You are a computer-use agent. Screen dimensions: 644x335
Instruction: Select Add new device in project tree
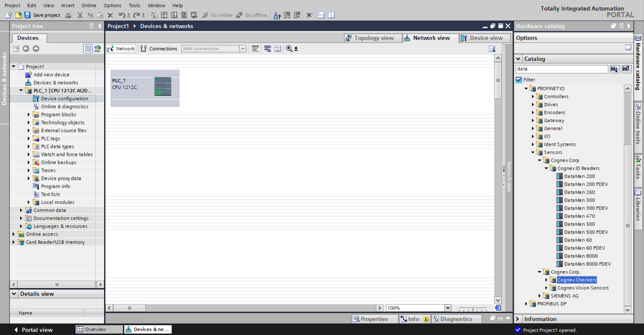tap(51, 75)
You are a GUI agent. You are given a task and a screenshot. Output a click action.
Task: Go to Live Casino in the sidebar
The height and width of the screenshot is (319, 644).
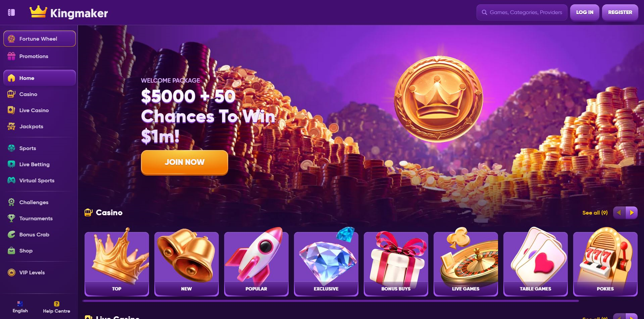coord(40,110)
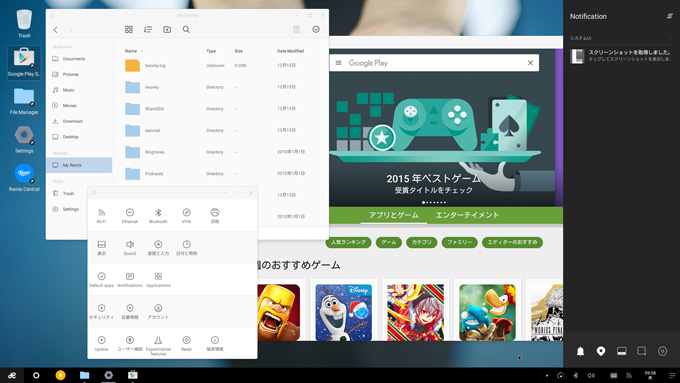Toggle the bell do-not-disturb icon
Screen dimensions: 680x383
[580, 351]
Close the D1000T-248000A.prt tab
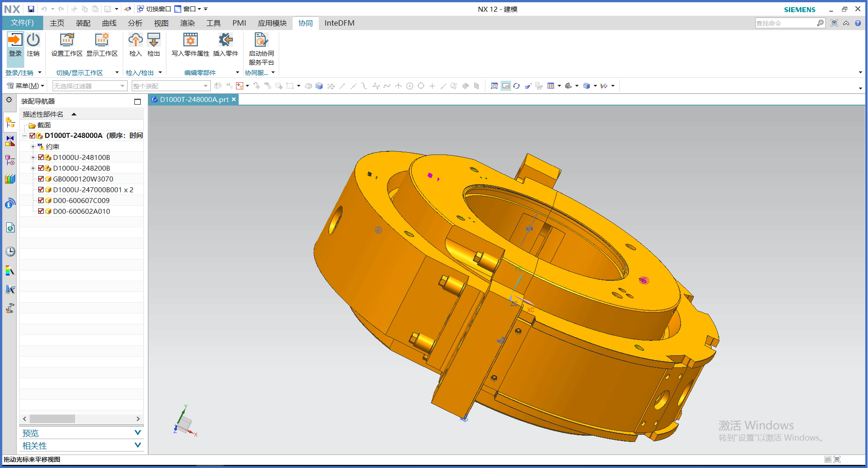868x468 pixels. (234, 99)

...

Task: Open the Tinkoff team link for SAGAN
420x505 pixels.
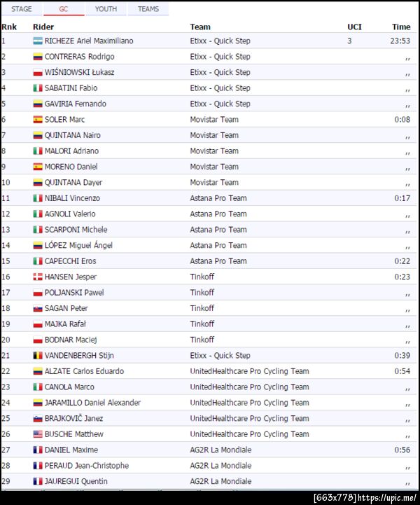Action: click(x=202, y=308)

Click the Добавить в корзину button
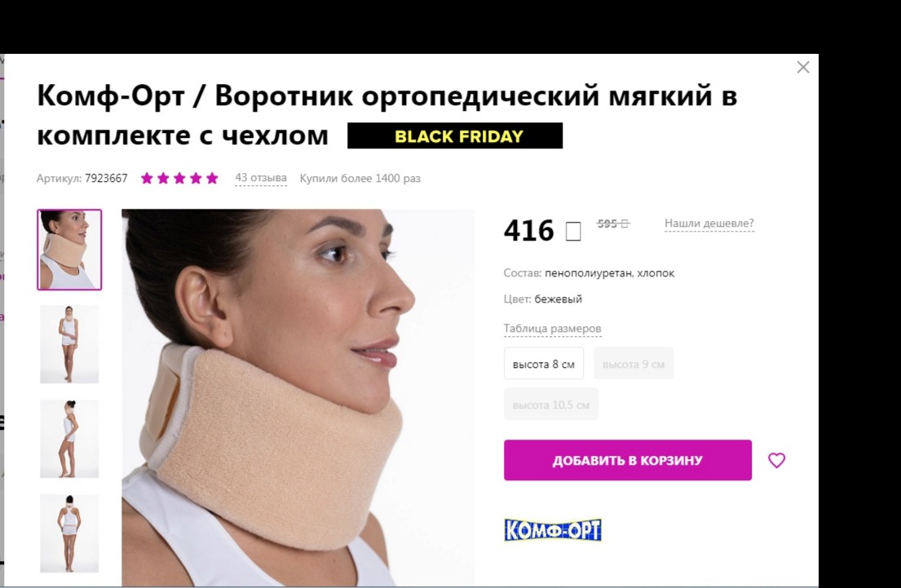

...

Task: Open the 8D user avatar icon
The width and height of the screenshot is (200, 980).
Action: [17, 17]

# YOUR ASSIGNMENT
Give back exactly, and solely, the section of the data above bounded by the line containing "You are a computer-use" and the line containing "Task: Go to Live Casino in the sidebar", both bounding lines included and pictures omitted.

# WRITTEN SOLUTION
You are a computer-use agent. Screen dimensions: 644x335
Instruction: Select Add new device in project tree
tap(51, 75)
You are a GUI agent. You are given a task and a screenshot. Output a click action.
Task: Go to Live Casino in the sidebar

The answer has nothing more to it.